Re: [PATCH v2 00/46] hugetlb: introduce HugeTLB high-granularity mapping

From: David Hildenbrand
Date: Thu Feb 23 2023 - 11:19:53 EST


On 23.02.23 16:53, James Houghton wrote:
On Thu, Feb 23, 2023 at 1:07 AM David Hildenbrand <david@xxxxxxxxxx> wrote:

On 22.02.23 21:57, Mina Almasry wrote:
On Wed, Feb 22, 2023 at 7:49 AM David Hildenbrand <david@xxxxxxxxxx> wrote:

On 21.02.23 22:46, Mike Kravetz wrote:
On 02/18/23 00:27, James Houghton wrote:
This series introduces the concept of HugeTLB high-granularity mapping
(HGM). This series teaches HugeTLB how to map HugeTLB pages at
high-granularity, similar to how THPs can be PTE-mapped.

Support for HGM in this series is for MAP_SHARED VMAs on x86_64 only.
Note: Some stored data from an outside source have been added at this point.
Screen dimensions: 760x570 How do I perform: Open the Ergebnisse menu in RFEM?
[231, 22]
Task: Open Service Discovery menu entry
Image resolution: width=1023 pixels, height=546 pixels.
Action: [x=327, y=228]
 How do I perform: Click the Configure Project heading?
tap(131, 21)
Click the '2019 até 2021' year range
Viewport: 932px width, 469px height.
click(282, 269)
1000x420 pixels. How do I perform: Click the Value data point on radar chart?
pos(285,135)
Other
architectures and (some) support for MAP_PRIVATE will come later.

This series is based on latest mm-unstable (ccd6a73daba9).
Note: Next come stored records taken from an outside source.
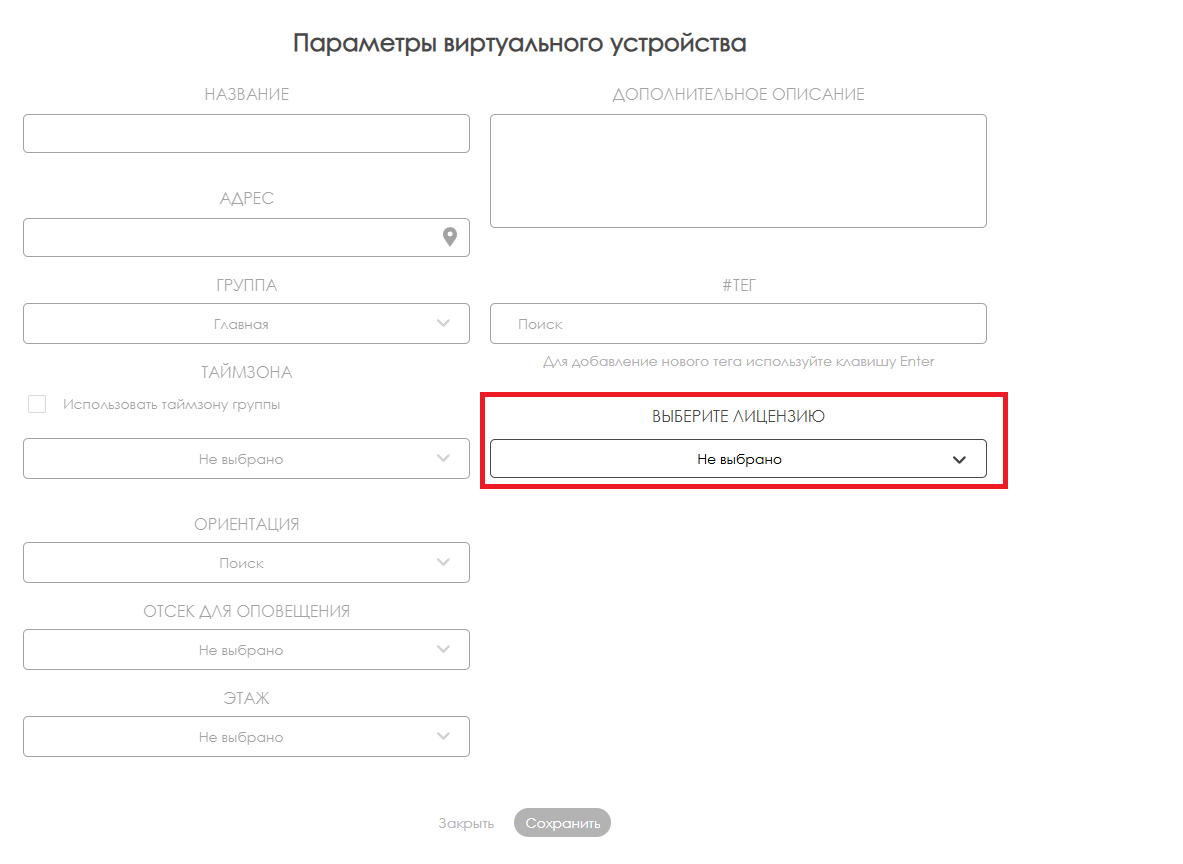Click into the Адрес input field
The width and height of the screenshot is (1183, 864).
click(x=230, y=237)
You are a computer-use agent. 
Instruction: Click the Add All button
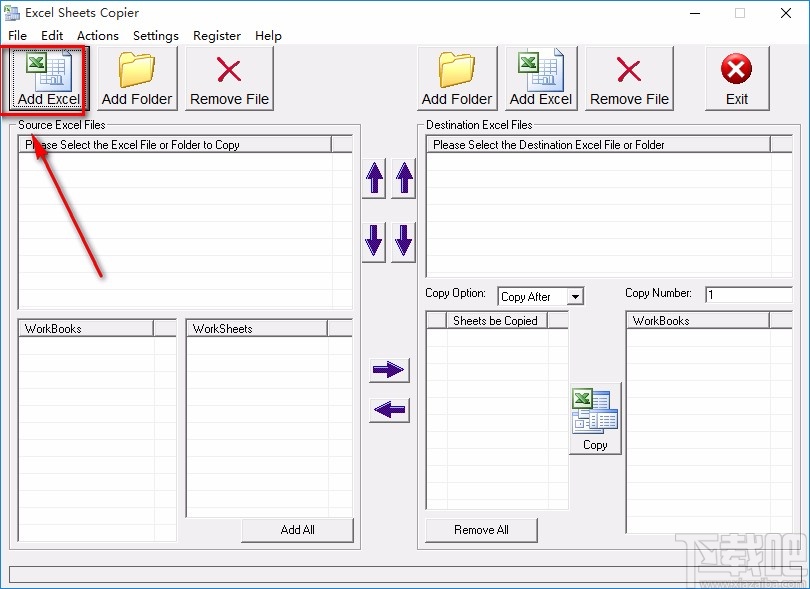click(297, 530)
Notable changes with this series
================================

- hugetlb_add_file_rmap / hugetlb_remove_rmap are added to handle
mapcounting for non-anon hugetlb.
- The mapcounting scheme uses subpages' mapcounts for high-granularity
mappings, but it does not use subpages_mapcount(). This scheme
prevents the HugeTLB VMEMMAP optimization from being used, so it
will be improved in a later series.
- page_add_file_rmap and page_remove_rmap are updated so they can be
used by hugetlb_add_file_rmap / hugetlb_remove_rmap.
- MADV_SPLIT has been added to enable the userspace API changes that
HGM allows for: high-granularity UFFDIO_CONTINUE (and maybe other
changes in the future). MADV_SPLIT does NOT force all the mappings to
be PAGE_SIZE.
- MADV_COLLAPSE is expanded to include HugeTLB mappings.

Old versions:
v1: https://lore.kernel.org/linux-mm/20230105101844.1893104-1-jthoughton@xxxxxxxxxx/
RFC v2: https://lore.kernel.org/linux-mm/20221021163703.3218176-1-jthoughton@xxxxxxxxxx/
RFC v1: https://lore.kernel.org/linux-mm/20220624173656.2033256-1-jthoughton@xxxxxxxxxx/

Changelog:
v1 -> v2 (thanks Peter for all your suggestions!):
- Changed mapcount to be more THP-like, and make HGM incompatible with
HVO.
- HGM is now disabled by default to leave HVO enabled by default.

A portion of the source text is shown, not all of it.